Hi Everyone. Does anyone know how to use the chef cookbooks to change windows group, audit or security policies within the windows server operating systems (2008 and 2012)? I’m looking for something similar to the Chef Inspec resource “audit_policy” but for cookbooks instead. So far I haven’t been able to find anything after a few days of research, and I also can’t seem to find a way to modify these polices through shell scripts yet. Any help appreciated!


#2

This could help with this although I don’t believe its in supermarket > https://github.com/ChrisAWalker/cSecurityOptions_cookbook

You can also use dsc_resource to use powershell dsc modules that support this.


#3

Thanks for the quick reply @levigeinert

Do you know if using the dsc_resource would be any different from using a registry_key resource to edit the group policies directly? Currently we are using that, but not every setting seems accessible by reg key.

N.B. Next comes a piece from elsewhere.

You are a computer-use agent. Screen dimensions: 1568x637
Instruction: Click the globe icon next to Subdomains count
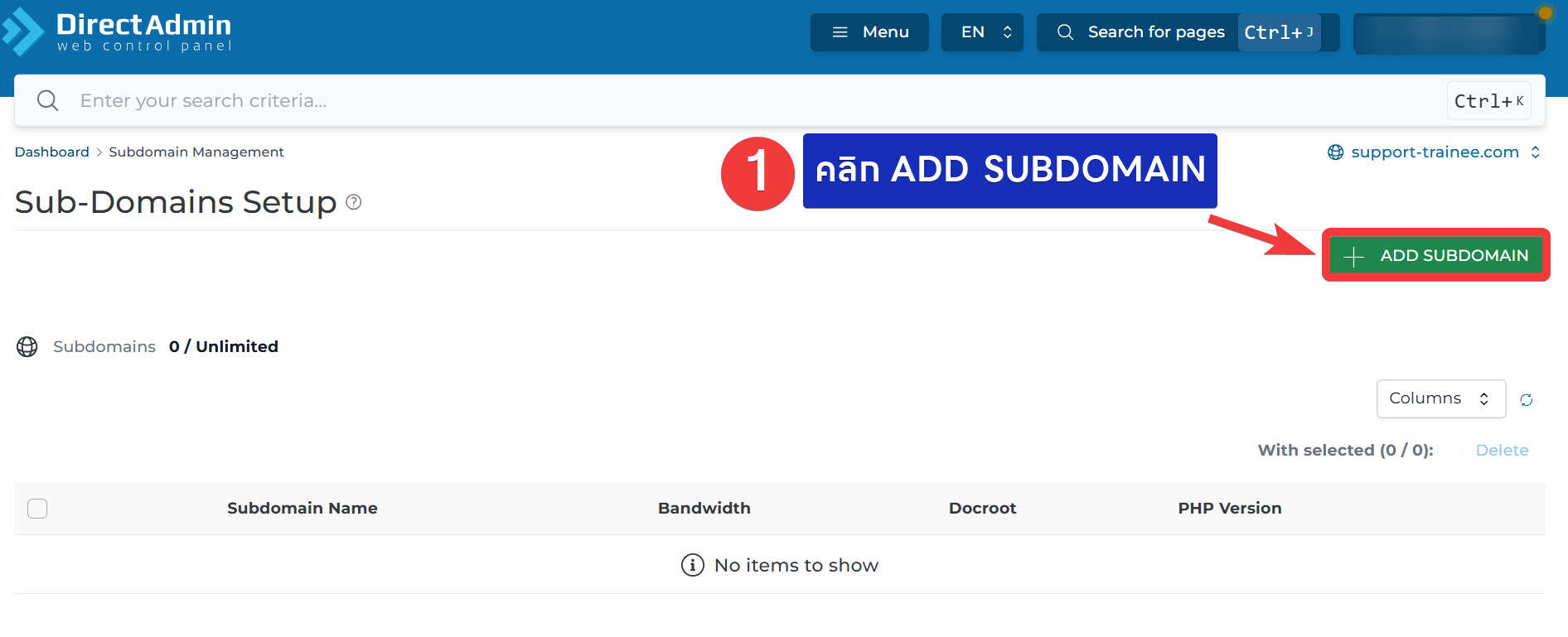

Also, what did you mean by “powershell dsc module”?


#4

Yes, some of the security settings cannot be modified by just editing a registry key. Instead they require a C or .NET library which is part of what I pointed you to. Powershell DSC Modules are used by dsc_resource to avoid having to write Chef resources for every specific activity on a windows system. Anything you can do in powershell dsc you can do in chef using dsc_resource.